■ Goal of the exercise
Using the string "computer" as the key, pull each matching line out of the records below.

(Stored records)
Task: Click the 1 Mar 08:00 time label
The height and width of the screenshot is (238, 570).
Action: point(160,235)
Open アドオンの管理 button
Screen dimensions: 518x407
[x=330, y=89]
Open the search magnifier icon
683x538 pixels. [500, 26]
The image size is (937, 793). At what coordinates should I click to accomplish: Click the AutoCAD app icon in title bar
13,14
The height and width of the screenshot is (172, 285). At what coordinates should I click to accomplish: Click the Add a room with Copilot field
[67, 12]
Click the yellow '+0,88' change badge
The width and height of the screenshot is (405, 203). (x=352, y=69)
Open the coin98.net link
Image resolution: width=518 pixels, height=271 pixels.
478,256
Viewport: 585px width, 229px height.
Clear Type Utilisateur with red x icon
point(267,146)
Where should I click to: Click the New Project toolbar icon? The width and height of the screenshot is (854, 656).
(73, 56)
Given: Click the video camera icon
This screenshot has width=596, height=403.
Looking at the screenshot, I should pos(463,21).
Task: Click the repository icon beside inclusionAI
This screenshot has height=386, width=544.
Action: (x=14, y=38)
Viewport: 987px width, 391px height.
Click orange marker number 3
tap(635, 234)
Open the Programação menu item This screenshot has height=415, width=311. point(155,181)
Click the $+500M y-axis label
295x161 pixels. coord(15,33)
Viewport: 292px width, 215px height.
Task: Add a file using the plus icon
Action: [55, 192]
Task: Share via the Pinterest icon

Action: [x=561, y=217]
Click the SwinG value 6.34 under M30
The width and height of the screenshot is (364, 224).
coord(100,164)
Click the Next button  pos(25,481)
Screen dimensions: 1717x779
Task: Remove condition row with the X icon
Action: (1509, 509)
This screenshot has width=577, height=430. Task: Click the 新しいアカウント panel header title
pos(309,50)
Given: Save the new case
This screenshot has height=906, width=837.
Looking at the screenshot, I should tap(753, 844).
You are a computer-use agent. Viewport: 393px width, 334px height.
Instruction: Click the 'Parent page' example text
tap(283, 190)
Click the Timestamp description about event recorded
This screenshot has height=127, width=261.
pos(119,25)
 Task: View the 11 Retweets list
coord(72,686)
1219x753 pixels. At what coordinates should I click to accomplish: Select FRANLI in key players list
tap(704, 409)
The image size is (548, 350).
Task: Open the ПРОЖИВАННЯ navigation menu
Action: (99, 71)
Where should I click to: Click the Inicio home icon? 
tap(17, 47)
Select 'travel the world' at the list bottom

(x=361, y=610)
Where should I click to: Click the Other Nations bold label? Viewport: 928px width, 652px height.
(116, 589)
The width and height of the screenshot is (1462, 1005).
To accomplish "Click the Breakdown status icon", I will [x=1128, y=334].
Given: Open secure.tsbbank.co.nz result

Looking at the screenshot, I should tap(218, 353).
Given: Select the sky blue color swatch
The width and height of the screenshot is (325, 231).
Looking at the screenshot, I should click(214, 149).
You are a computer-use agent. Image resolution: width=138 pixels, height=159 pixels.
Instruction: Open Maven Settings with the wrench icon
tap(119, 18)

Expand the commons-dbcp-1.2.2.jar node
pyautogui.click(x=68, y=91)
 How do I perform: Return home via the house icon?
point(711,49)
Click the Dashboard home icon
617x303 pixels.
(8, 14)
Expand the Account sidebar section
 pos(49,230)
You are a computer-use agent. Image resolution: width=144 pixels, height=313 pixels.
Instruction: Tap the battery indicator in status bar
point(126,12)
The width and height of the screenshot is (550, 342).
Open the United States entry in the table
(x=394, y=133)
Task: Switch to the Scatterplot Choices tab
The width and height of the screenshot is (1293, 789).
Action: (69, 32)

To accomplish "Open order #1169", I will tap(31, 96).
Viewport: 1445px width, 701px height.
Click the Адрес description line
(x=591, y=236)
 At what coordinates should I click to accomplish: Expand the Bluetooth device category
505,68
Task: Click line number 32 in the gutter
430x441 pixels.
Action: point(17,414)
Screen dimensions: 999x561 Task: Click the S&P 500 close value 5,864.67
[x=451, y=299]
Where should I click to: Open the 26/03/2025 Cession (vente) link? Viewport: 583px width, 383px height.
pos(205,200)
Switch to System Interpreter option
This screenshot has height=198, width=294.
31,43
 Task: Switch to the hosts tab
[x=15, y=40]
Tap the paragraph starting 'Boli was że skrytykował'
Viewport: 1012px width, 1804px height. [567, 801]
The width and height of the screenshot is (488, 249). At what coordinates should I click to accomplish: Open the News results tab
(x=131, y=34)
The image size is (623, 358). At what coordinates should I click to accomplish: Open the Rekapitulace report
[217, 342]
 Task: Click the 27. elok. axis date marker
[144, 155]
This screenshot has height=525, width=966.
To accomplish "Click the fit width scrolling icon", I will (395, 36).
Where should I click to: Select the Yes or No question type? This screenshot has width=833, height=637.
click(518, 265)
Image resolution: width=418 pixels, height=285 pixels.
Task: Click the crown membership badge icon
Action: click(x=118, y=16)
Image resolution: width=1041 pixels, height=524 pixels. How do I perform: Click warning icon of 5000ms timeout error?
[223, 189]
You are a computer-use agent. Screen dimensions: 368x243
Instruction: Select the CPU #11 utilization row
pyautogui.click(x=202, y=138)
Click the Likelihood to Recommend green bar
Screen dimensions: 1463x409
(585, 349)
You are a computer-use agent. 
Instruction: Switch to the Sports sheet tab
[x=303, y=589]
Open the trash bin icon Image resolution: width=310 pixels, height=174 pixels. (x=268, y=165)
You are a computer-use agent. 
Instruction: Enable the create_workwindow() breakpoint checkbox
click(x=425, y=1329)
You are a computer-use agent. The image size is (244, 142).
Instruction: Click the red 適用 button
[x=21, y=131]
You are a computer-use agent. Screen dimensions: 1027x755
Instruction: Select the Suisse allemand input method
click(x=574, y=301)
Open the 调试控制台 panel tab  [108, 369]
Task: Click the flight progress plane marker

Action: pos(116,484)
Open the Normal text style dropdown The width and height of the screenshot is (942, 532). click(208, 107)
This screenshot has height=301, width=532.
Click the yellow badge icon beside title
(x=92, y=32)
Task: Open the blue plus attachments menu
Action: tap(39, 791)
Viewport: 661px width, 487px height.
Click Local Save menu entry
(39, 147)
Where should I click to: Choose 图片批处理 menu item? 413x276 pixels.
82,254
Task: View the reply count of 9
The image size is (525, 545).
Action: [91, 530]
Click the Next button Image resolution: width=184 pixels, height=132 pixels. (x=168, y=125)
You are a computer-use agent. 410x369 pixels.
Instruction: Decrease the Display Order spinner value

■ Reply to the task
You are a computer-use agent. Viewport: 393px width, 334px height.
You are a computer-use agent. Image resolution: width=138 pixels, height=159 pixels.
You are a computer-use agent. Image resolution: width=144 pixels, height=313 pixels.
You are a computer-use agent. Screen dimensions: 368x243
You are a computer-use agent. 
You are a computer-use agent. 
You are a computer-use agent. The image size is (244, 142).
You are a computer-use agent. Screen dimensions: 1027x755
You are a computer-use agent. 410x369 pixels.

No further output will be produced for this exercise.